Passage given:
My lang hybrid 36 review : http://www.smokingmeatforums.com/t/153338/my-lang-hybrid-36-patio-thanksgiving-review


----------



## mfalto

Harv      I finally bought a smoker.  It will be delivered on this Tues.  After a lot of research and talking to lots of people I narrowed it down  to two smokers..... the Lang patio 36 vs the American Barbecue Systems All-Star.  * I bought the ABS All-Star* with ten inch wheels.  It is made here in Kansas City area.  I visited the facility where it is made and the owner Mark Hillman gave me an informative tour.  What put me over the top is a friend of mine who caters BBQ for a living  has experience on the ABS equipment.  He highly recommended the ALL-Star for a number of reasons including its quality build 11gauge steel throughout, Stainless steel cooking grates and shelves, and most important it's extremely easy to maintain a consistent temp in all ranges. I like the ease in which I can get to all three cooking shelve and how I can pull each of them out to get at whatever Im cooking.  It has a full length insulated fire box which provides consistent heat end to end in the smokerbox, 3 dampers for precise control of heat and smoke, a built in ash removal rake system allows easy clean out of firebox, and more cooking area than the Lang 36, I encourage any one to check it out on Americanbarbecuesystems.co.  There are more outstanding features than I mentioned here.

List of tasks:
a. In the smoker post, what gauge of steel does the friend say the All-Star is built from?
b. Turn the paragraph of the smoker post that begins "Harv I finally bought a smoker" into a short bulleted list that keeps its main facts.
c. Carry on the smoker post from its final sentence.
The listing isn't needed for any of this.

Material provided:
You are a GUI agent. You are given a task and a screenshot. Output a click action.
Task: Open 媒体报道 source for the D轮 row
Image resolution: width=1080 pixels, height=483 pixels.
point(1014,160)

Response list:
a. 11-gauge steel throughout.

b.
- The writer bought a smoker, to be delivered on Tuesday.
- After much research, the choice came down to the Lang patio 36 and the American Barbecue Systems All-Star.
- The writer chose the ABS All-Star with ten-inch wheels, made in the Kansas City area.
- Owner Mark Hillman gave the writer a tour of the facility.
- The deciding factor was a friend who caters BBQ for a living and has used ABS equipment.
- The friend praised its 11-gauge steel build, stainless steel grates and shelves, and above all its easy, consistent temperature control.
- The writer likes reaching and pulling out each of the three cooking shelves.
- Other features include a full-length insulated firebox for even heat, three dampers for controlling heat and smoke, a built-in ash removal rake, and more cooking area than the Lang 36.
- The writer encourages others to look at it and says it has more features than those listed.

c.
Both the Lang 36 and the ABS All-Star are outstanding smokers based on all my research.  For me I think the All-Star is a great match for my backyard cooking needs. 

I really appreciate every ones comments on the forum during my search.  The comments were realty helpful.  

Now on to looking at recipes on the forum.    Mike


----------



## pig-a-liscious

Mike,

Congratulations on your smoker purchase. I take it that you live in the Kansas City area and it was certainly a great move to go the ABS site, meet the owner, see the products first hand and tour the facility.

I look forward to hearing back from you after you have had a chance to smoke some goodies and how well everything turns out and the ease of using the smoker.

I do have a question for you. Given that you were at the ABS site and I am sure looked at all of their smokers, why did you not consider their "Pit Boss" rotisserie model? I have recently read  several articles and reviews of using a stick burning rotisserie smoker and they have all been very very strong.

I in fact spoke with a BBQ restaurant owner in Georgia that has a great business going and he purchased a Cadillac rotisserie smoker and swears by it.

He told me that he has owned and smoked on several off set stick burner smokers and enjoyed the results but when he got his current rotisserie smoker he said he found "Heaven" and has never looked back.

He told me that the ease of using the rotisserie smoker is just uncompromising. He never has to turn over his butts, chicken, ribs, brisket's or turkeys. Pops them in and occasionally sprits the food with apple juice/apple cider and that's it.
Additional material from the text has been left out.